U.S. stocks bounce back with strong day
Solid gains among phone companies and some retailers helped nudge U.S. stocks higher on Thursday, a day after the stock market had its biggest drop in eight months. Banks also recouped some of their losses. Energy and materials stocks fell.
The rally came a day after the market’s worst drop since September as political tumult deepened in Washington, stoking worries among investors that President Donald Trump may have trouble enacting tax cuts and other business-friendly policies.
“People may be wanting to put money to work in stocks, but the bonds they bought yesterday, they’re still going to keep those as a little bit of a hedge, just in case,” said JJ Kinahan, chief market strategist at TD Ameritrade.
The Standard & Poor’s 500 index rose 8.69 points, or 0.4 percent, to 2,365.72. The Dow Jones industrial average added 56.09 points, or 0.3 percent, to 20,663.02. The Nasdaq composite index gained 43.89 points, or 0.7 percent, to 6,055.13. The Russell 2000 index of smaller stocks picked up 5.19 points, or 0.4 percent, to 1,361.08.
Bond prices slipped. The 10-year Treasury yield rose to 2.23 percent from 2.22 percent.
Jobless aid applications fall to 3-month low
WASHINGTON — Fewer people sought U.S. unemployment benefits last week, a sign Americans are benefiting from solid job security.
Applications for weekly unemployment aid fell 4,000 to 232,000, the Labor Department said Thursday. That’s the lowest level in nearly three months. The four-week average, a less volatile figure, declined 2,750 to 240,750.
The number of people receiving aid fell to 1.9 million, the lowest level since 1988. The figure has fallen 12 percent in the past year.
The rock-bottom figures add to evidence that companies are holding onto workers and hiring at a steady pace. Americans are spending more, factories have cranked up output and home sales are strong, boosting the economy after it barely expanded in the first three months of the year.
Facebook fined $122M by EU over WhatsApp deal
Facebook was fined $122 million for giving European Union antitrust regulators misleading or incorrect information about its acquisition of messaging service WhatsApp in 2014.

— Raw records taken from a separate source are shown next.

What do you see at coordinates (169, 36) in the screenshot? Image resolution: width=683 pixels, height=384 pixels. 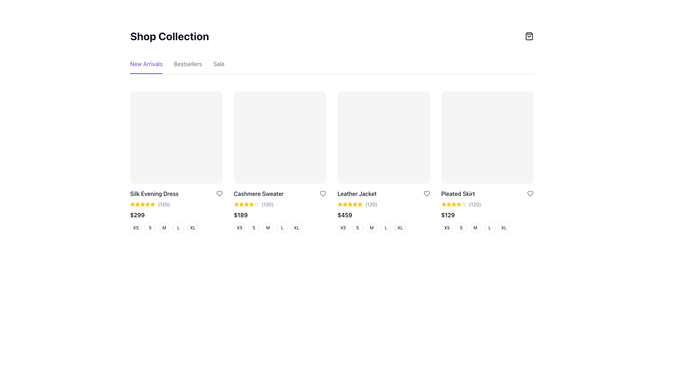 I see `text from the bold, centered title labeled 'Shop Collection', which is styled in a large dark gray font and positioned at the top of the section` at bounding box center [169, 36].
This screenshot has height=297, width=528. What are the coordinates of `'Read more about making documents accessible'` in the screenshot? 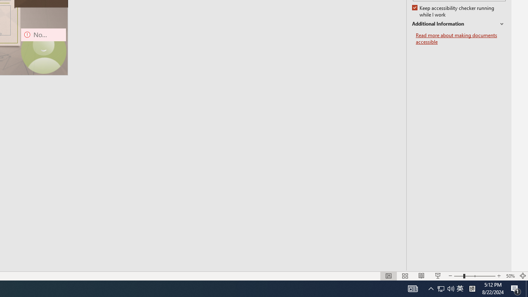 It's located at (461, 38).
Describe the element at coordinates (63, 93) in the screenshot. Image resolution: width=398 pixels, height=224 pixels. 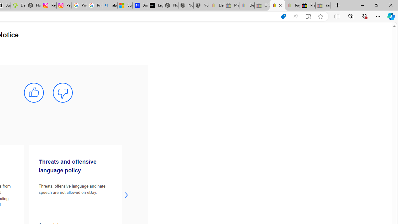
I see `'mark this article not helpful'` at that location.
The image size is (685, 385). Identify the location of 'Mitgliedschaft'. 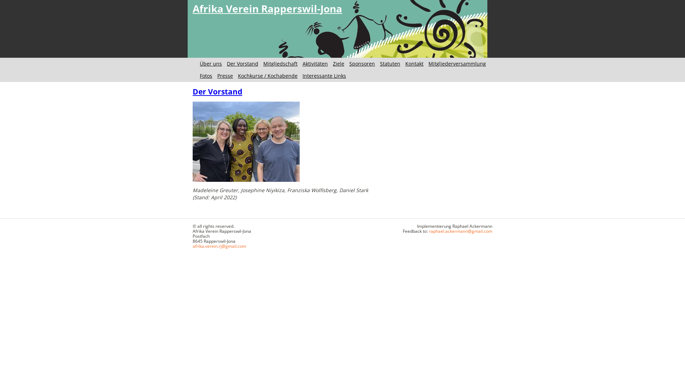
(280, 63).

The fine is one of the largest that Facebook has received from an antitrust regulator, but officials said Thursday it also sends a warning message to other companies.
“Today’s decision sends a clear signal to companies that they must comply with all aspects of EU merger rules, including the obligation to provide correct information,” said Margrethe Vestager, the EU’s Commissioner for Competition.
The Menlo Park tech firm told the European Commission, the executive arm of the EU, in 2014 that it couldn’t automatically match Facebook’s users’ accounts to WhatsApp users’ accounts. But the commission found out that wasn’t true and said that Facebook’s staff knew about the possibility but failed to inform them.
Facebook purchased WhatsApp, which now has more than 1 billion users in over 180 countries, for $22 billion in 2014.
Rate on 30-year loan dips to 4.02%
WASHINGTON — Long-term U.S. mortgage rates inched lower this week. It was the fifth straight week that the benchmark 30-year rate hovered around the key threshold of 4 percent.
Mortgage buyer Freddie Mac said Thursday the average rate on 30-year fixed-rate home loans slipped to 4.02 percent from 4.05 percent last week. The rate stood at 3.58 percent a year ago and averaged 3.65 percent in 2016, the lowest level in records dating to 1971.
The rate on 15-year mortgages eased to 3.27 percent from 3.29 percent last week.
To calculate average mortgage rates, Freddie Mac surveys lenders across the country between Monday and Wednesday each week.